Thursday, January 14, 2016

GREY GARDENS at Southwark Playhouse - Art Imitating Life...

The Southwark Playhouse is one of the perplexing of theatres - it has almost been designed to put you off going there: the queuing out of the front door to pick up tickets, the crowded bar with the glacially-moving staff, the perennial queue outside the auditorium for the unnumbered seats, the woeful loo... so why go, I hear you cry Constant Reader?  Because they keep putting on musicals I want to see - goddamn them!

The latest is the 2006 Broadway musical GREY GARDENS with a score by Scott Frankel and Michael Korie and a book by playwright Doug Wright.  The musical is based on the 1975 film documentary of the same name directed by the Maysles brothers which told of the eccentric mother and daughter Edith Ewing Bouvier Beale and Edith Bouvier Beale who lived in a collapsing, derelict East Hampton house that had been the family home when they were rich socialites.


What excited the American media was that these former socialites, now almost as feral as the cats and raccoons making Grey Gardens their home, were the aunt and cousin of Jacqueline Kennedy - how could it come about that relatives of one of the richest women in the world could be living in squalor?  'Big' Edie and 'Little' Edie lived together as they both felt that the other couldn't survive without the other, trapped in a squabbling relationship but one that was based on unspoken need. 

Interestingly 'Big' Edie also had two sons who had grown away from the Grey Gardens set up and who constantly asked their mother to sell the crumbling mansion and move away but she refused to leave the home where she had once ruled the roost and given private recitals as she was an amateur singer.  'Little' Edie had lived in Manhattan for a while from the late '40s to the early '50s but with both her love life and attempted acting career non-starters she returned to live with her mother and became locked in a bizarre mix of WHATEVER HAPPENED TO BABY JANE and HUIS CLOSE.
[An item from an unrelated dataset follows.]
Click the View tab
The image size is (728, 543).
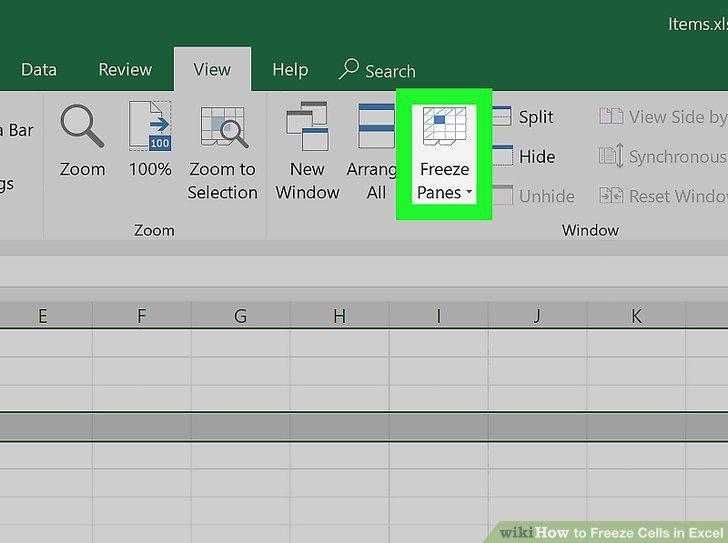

Their crumbling, larger-than-life personalities made the documentary an underground hit and camp classic which has resulted in this musical which had a success first off-Broadway and then moving to Broadway where it won Tony Awards for Christine Ebersole and Mary Louise Wilson along with one for costume design, but it lost out in all the 'big' awards to SPRING AWAKENING.

The show has an intriguing structure which ultimately isn't that successful - the first half takes place in 1941 where young Edie is looking forward to being centre-stage for once as her engagement to Joe Kennedy Jnr is to be announced but it all collapses when she finds out her mother has turned the event into a concert recital, that her father will not be present as he is with his mistress and also that the engagement is called off when her mother intimates to Kennedy that her daughter has been around.


Act 2 zooms us forward to 1973 with mother and daughter living out their bizarre relationship interrupted by their regular visitors, the gardener son of their former butler and a young, monosyllabic slacker who mooches about as a handy-man while quietly stealing from them.  'Little' Edie finally attempts to make the break but ultimately returns: back to mother, back to the house...

The problem is that the two acts just don't fit together, you can see what Doug Wright is attempting by showing us the sins of the past that locked mother and daughter into their later relationship but it's all invention - 'Little' Edie was never engaged to Joe Kennedy Jr. - and it's as if you can almost feel Wright working overtime to try and make this non-event play.  It's vaguely over-written but seems becalmed.


The show is on surer ground in the second act as anyone who has seen the film knows that this is based on fact, not conjecture.  The score which in the first half sounds like standard pastiche musical fare - admittedly good pastiche - settles into something a bit more original with spiky solos and duets.

The second act also is better thanks to the excellent pairing of Jenna Russell as 'Little' Edie and Sheila Hancock as 'Big' Edie. It's a brave actress who goes up against Sheila Hancock but the show hands Jenna Russell an excellent showcase as she also plays the 40-something 'Big' Edie in the first act.  It is a mark of director Thom Sutherland that you can see how Russell's 'Big' Edie became Hancock over the years unseen.


Although she has all the possibilities of going totally over-the-top as the uncorseted, itchy, manic, possibly barking mad Edie, Jenna Russell still manages to ground her in reality so her final capitulation to the fact that she will never leave Grey Gardens while her mother lives is very powerful.  Hancock of course is excellent, mad as the sea but shading that eccentricity with a knowing quality of 'playing' the decrepit old woman to get what she wants from those around her.  But again, in the final moments of the show, Hancock's panicked fear of being alone really hit home.

Thom Sutherland's direction plods through the first act but picks up in the filial confrontations of the second act while Tom Rogers' set design of the crumbling mansion and Jonathan Lipman's costume design give the show a dank and flaky atmosphere.  The supporting cast have the good sense to keep out of the way of these two fine performances although, again, Sutherland has drawn a performance from Rachel Anne Rayham that exactly suggests the cracked personality 'Little' Edie will grow into.